Saved data entries
──────────

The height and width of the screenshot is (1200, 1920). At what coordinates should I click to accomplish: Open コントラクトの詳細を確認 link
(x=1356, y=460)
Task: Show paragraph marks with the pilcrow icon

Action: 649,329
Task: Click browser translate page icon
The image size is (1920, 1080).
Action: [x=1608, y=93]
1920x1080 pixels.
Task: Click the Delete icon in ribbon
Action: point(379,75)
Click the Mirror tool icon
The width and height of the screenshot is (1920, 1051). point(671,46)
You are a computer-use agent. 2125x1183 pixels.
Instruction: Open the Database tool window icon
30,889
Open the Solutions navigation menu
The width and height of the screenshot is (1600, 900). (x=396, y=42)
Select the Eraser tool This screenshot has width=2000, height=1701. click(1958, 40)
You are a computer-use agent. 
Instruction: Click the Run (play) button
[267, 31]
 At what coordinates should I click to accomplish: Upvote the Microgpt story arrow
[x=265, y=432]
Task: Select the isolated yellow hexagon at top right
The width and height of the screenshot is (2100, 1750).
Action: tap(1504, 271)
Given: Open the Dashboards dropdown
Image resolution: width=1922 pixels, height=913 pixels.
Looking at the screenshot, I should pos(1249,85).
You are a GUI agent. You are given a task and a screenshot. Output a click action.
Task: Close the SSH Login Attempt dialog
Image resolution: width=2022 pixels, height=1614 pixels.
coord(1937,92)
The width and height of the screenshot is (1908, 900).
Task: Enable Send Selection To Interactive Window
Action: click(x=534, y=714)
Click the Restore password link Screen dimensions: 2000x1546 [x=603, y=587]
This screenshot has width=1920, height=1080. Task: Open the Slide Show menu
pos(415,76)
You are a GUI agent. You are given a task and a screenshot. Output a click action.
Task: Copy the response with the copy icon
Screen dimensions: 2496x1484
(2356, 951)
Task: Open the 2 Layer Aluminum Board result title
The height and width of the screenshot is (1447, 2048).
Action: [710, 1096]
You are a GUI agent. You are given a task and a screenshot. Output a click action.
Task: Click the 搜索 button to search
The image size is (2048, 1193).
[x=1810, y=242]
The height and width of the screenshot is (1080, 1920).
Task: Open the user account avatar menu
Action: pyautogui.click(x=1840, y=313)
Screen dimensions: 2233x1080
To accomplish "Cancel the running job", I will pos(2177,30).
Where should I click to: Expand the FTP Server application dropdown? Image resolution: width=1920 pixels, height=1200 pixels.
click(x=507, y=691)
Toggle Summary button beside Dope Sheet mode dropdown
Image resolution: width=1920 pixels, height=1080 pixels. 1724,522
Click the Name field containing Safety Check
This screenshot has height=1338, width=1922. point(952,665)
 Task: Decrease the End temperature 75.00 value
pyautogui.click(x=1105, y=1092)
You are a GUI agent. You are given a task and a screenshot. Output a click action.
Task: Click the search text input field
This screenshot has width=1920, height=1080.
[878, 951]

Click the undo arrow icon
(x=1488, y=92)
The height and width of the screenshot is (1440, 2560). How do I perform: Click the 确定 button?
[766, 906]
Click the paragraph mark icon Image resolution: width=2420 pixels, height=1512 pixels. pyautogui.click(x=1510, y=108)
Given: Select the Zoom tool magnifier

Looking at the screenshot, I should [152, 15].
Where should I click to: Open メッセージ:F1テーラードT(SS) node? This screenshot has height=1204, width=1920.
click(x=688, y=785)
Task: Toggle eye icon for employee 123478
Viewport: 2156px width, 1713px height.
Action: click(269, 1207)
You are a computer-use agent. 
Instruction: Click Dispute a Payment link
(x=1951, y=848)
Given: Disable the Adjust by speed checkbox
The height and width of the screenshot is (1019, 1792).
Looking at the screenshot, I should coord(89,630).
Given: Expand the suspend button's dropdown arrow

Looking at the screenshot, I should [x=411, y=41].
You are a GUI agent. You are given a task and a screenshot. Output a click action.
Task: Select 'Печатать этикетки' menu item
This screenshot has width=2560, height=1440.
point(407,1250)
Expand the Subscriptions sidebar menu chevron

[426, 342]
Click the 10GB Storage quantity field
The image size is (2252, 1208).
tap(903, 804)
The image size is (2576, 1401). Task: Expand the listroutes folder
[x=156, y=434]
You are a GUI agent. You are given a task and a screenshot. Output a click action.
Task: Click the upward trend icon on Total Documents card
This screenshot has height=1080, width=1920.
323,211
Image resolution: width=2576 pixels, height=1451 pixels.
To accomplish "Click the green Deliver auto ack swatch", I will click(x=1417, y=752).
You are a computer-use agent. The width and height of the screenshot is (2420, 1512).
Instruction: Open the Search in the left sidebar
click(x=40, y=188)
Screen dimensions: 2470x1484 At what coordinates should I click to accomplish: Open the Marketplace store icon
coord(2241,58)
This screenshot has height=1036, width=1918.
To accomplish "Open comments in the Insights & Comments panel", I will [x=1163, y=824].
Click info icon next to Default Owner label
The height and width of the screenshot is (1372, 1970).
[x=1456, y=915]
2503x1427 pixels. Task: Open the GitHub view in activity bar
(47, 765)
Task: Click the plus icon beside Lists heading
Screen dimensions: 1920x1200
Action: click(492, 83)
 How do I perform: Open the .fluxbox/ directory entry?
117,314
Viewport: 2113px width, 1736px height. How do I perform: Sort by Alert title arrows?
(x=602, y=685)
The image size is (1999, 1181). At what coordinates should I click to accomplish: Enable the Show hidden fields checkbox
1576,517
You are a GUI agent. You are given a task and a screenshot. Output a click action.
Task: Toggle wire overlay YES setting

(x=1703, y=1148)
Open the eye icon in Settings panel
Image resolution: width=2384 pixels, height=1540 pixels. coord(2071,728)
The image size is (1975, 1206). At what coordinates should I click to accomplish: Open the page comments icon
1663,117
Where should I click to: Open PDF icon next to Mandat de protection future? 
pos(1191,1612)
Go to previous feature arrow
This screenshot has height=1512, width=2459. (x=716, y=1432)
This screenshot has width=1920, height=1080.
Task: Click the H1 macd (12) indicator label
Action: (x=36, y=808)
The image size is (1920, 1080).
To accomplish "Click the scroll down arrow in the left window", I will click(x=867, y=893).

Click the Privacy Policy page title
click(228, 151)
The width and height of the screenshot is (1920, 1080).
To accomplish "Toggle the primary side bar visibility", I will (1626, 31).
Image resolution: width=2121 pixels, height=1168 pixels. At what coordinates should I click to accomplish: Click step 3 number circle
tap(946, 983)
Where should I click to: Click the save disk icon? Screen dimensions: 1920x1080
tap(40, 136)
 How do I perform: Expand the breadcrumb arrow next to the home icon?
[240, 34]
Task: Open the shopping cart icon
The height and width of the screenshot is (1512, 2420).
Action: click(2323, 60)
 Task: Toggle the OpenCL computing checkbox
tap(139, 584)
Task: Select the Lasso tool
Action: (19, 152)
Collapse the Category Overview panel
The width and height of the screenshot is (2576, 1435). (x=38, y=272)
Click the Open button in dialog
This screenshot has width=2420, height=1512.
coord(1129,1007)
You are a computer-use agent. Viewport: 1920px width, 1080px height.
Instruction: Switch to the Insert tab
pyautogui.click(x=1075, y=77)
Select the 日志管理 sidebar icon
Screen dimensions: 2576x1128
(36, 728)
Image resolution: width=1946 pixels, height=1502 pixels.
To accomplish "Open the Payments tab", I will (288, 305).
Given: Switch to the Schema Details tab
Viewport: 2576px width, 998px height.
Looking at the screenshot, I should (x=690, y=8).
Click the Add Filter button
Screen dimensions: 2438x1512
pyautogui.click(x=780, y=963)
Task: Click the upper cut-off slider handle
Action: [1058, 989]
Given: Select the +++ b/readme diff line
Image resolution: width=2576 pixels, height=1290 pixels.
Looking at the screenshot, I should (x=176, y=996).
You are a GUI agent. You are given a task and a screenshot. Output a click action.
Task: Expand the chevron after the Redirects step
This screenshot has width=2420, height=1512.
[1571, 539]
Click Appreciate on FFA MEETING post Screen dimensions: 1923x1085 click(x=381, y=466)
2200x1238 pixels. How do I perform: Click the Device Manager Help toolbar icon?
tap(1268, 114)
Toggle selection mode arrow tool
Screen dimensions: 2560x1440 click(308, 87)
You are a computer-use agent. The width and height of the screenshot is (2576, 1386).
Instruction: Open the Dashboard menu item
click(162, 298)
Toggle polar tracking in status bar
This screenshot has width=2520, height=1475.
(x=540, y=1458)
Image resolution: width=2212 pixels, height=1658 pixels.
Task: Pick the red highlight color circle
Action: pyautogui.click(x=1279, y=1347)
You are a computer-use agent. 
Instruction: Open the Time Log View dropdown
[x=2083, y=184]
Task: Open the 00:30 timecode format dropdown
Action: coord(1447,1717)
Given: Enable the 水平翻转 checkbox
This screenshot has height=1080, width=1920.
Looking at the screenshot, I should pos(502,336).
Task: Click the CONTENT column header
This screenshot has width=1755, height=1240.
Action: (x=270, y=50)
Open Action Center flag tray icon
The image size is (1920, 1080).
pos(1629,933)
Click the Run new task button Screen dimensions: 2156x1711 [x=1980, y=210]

──────────

### TASK DETAILS
Starting with the first line of the records, repeat every line up to and including the one containing "Task: Open the 2", and nothing else.

### TASK RESULT
The height and width of the screenshot is (1200, 1920). At what coordinates should I click to accomplish: Open コントラクトの詳細を確認 link
(x=1356, y=460)
Task: Show paragraph marks with the pilcrow icon

Action: 649,329
Task: Click browser translate page icon
The image size is (1920, 1080).
Action: [x=1608, y=93]
1920x1080 pixels.
Task: Click the Delete icon in ribbon
Action: point(379,75)
Click the Mirror tool icon
The width and height of the screenshot is (1920, 1051). point(671,46)
You are a computer-use agent. 2125x1183 pixels.
Instruction: Open the Database tool window icon
30,889
Open the Solutions navigation menu
The width and height of the screenshot is (1600, 900). (x=396, y=42)
Select the Eraser tool This screenshot has width=2000, height=1701. click(1958, 40)
You are a computer-use agent. 
Instruction: Click the Run (play) button
[267, 31]
 At what coordinates should I click to accomplish: Upvote the Microgpt story arrow
[x=265, y=432]
Task: Select the isolated yellow hexagon at top right
The width and height of the screenshot is (2100, 1750).
Action: tap(1504, 271)
Given: Open the Dashboards dropdown
Image resolution: width=1922 pixels, height=913 pixels.
Looking at the screenshot, I should pos(1249,85).
You are a GUI agent. You are given a task and a screenshot. Output a click action.
Task: Close the SSH Login Attempt dialog
Image resolution: width=2022 pixels, height=1614 pixels.
coord(1937,92)
The width and height of the screenshot is (1908, 900).
Task: Enable Send Selection To Interactive Window
Action: click(x=534, y=714)
Click the Restore password link Screen dimensions: 2000x1546 [x=603, y=587]
This screenshot has width=1920, height=1080. Task: Open the Slide Show menu
pos(415,76)
You are a GUI agent. You are given a task and a screenshot. Output a click action.
Task: Copy the response with the copy icon
Screen dimensions: 2496x1484
(2356, 951)
Task: Open the 2 Layer Aluminum Board result title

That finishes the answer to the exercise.